Could you copy the part of the listing below that opens with its very first line and closes with the line containing "click(1010, 13)", keeping both of those lines and reproducing everything in between verbatim?
○ ○ ○ ○ ○ ○ ○
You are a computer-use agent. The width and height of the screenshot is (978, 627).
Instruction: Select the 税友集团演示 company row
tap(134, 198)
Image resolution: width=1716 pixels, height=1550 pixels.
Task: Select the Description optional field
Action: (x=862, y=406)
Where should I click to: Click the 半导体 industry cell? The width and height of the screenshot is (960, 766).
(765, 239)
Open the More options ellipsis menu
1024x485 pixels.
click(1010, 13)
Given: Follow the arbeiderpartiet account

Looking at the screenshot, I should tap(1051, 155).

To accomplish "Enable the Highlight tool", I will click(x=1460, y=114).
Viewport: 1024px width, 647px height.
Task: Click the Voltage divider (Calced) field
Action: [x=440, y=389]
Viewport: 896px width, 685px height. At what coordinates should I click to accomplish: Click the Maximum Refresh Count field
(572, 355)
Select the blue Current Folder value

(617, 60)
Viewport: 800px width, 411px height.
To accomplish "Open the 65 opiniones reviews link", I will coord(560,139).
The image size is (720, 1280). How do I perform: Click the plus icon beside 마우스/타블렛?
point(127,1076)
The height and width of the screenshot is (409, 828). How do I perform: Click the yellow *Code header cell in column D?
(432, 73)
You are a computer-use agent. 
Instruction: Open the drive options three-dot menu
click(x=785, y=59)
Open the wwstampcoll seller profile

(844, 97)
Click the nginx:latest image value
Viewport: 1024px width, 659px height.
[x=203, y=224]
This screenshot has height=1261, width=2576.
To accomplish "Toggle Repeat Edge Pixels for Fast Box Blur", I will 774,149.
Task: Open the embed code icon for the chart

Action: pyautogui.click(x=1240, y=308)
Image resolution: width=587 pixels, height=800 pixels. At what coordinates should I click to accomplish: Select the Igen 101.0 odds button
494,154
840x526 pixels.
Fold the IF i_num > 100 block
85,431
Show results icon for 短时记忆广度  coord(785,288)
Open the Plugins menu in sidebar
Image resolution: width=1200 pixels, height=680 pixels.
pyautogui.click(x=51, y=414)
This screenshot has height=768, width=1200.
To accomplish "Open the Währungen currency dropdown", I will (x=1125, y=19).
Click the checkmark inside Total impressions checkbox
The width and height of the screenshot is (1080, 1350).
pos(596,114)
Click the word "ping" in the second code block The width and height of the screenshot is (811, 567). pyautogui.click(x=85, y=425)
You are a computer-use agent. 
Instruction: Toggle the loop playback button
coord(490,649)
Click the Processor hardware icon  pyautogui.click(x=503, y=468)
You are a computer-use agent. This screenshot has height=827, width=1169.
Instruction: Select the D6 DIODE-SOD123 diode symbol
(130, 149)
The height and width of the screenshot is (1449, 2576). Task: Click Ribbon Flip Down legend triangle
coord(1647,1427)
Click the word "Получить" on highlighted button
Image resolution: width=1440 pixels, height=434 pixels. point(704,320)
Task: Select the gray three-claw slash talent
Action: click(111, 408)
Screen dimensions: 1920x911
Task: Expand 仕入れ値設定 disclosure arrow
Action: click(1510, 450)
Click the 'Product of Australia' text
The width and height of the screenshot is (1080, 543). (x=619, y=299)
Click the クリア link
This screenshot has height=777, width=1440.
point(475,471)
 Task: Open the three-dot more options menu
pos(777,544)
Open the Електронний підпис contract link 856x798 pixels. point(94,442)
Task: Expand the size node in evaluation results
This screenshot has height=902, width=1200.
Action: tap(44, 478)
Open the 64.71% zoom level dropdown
○ ○ ○ ○ ○ ○ ○
(Answer):
You are a computer-use agent. The width and height of the screenshot is (978, 627).
Instruction: Select the 税友集团演示 company row
tap(134, 198)
Image resolution: width=1716 pixels, height=1550 pixels.
Task: Select the Description optional field
Action: (x=862, y=406)
Where should I click to: Click the 半导体 industry cell? The width and height of the screenshot is (960, 766).
(765, 239)
Open the More options ellipsis menu
1024x485 pixels.
click(1010, 13)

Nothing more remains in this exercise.